> **The task**: No pictures go in the copy; everything else in the records below must be output exactly.
-- Data records follows --
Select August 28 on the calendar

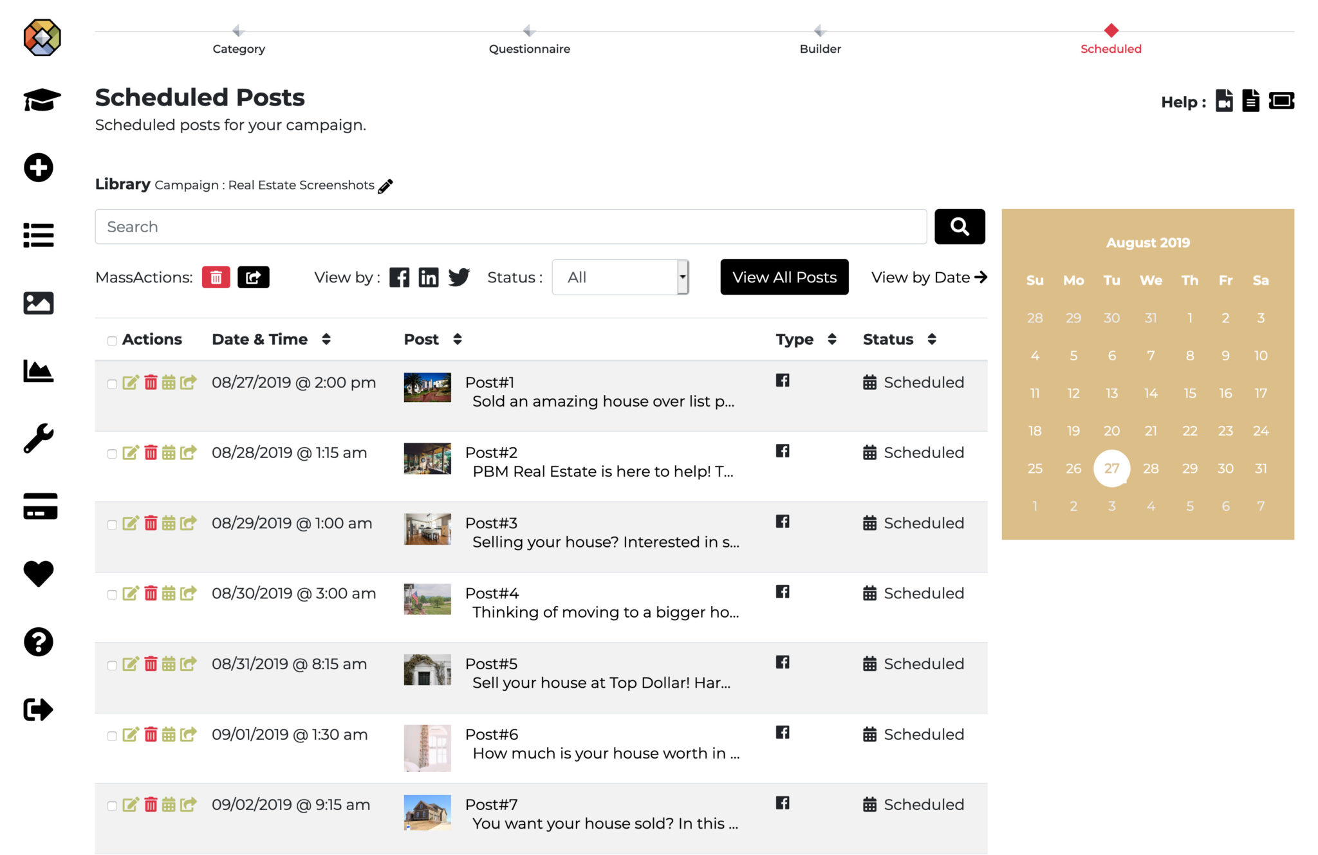click(x=1151, y=468)
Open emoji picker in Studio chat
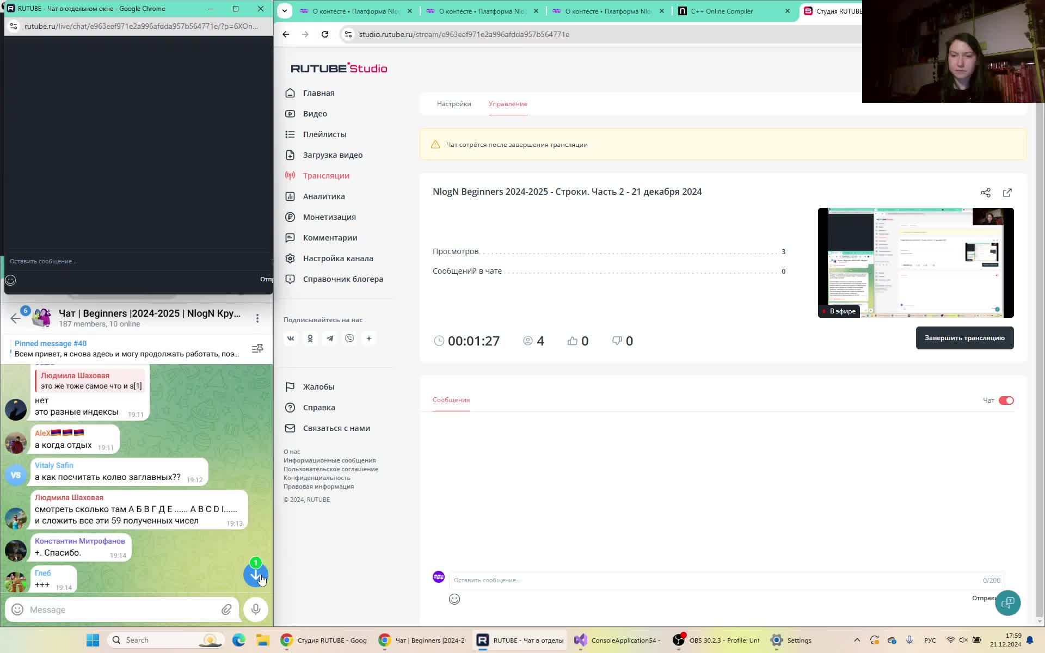1045x653 pixels. click(x=454, y=599)
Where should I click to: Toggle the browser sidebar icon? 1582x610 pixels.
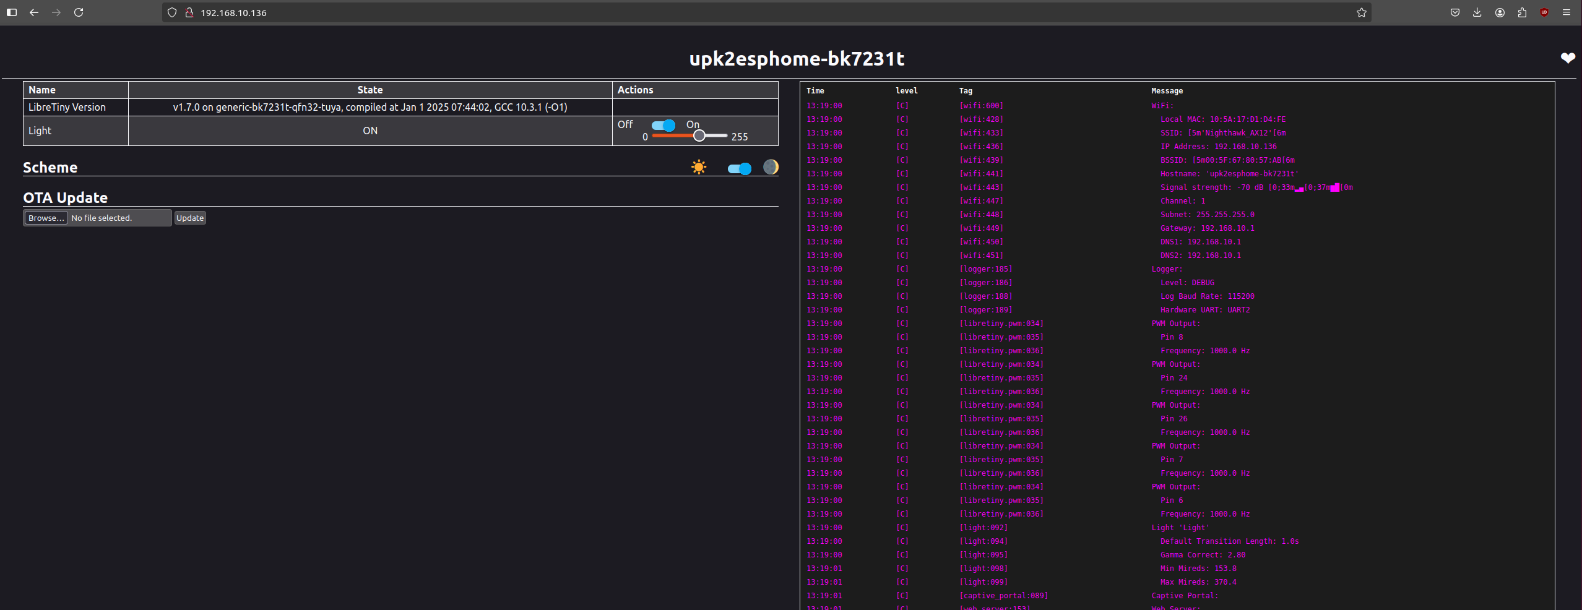click(12, 12)
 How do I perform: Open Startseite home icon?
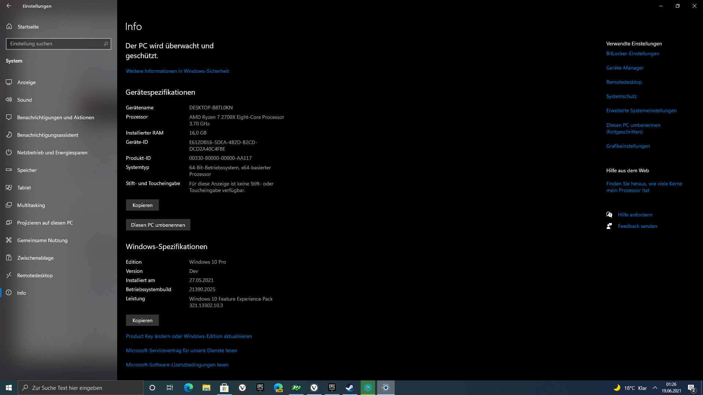click(x=9, y=26)
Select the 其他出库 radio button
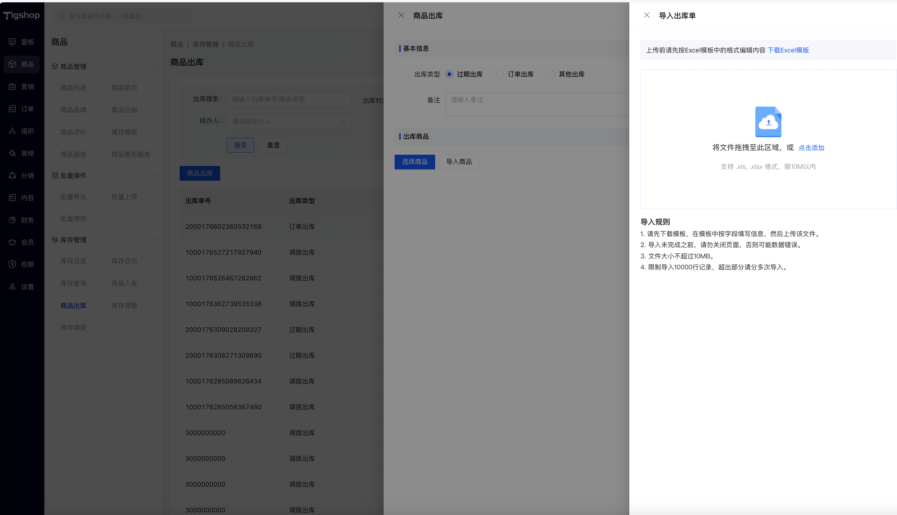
-- Data records concluded --
> **Result for this exercise**:
Select August 28 on the calendar

click(x=1151, y=468)
Open emoji picker in Studio chat
1045x653 pixels. click(x=454, y=599)
Where should I click to: Toggle the browser sidebar icon? 1582x610 pixels.
click(12, 12)
 How do I perform: Open Startseite home icon?
click(x=9, y=26)
Select the 其他出库 radio button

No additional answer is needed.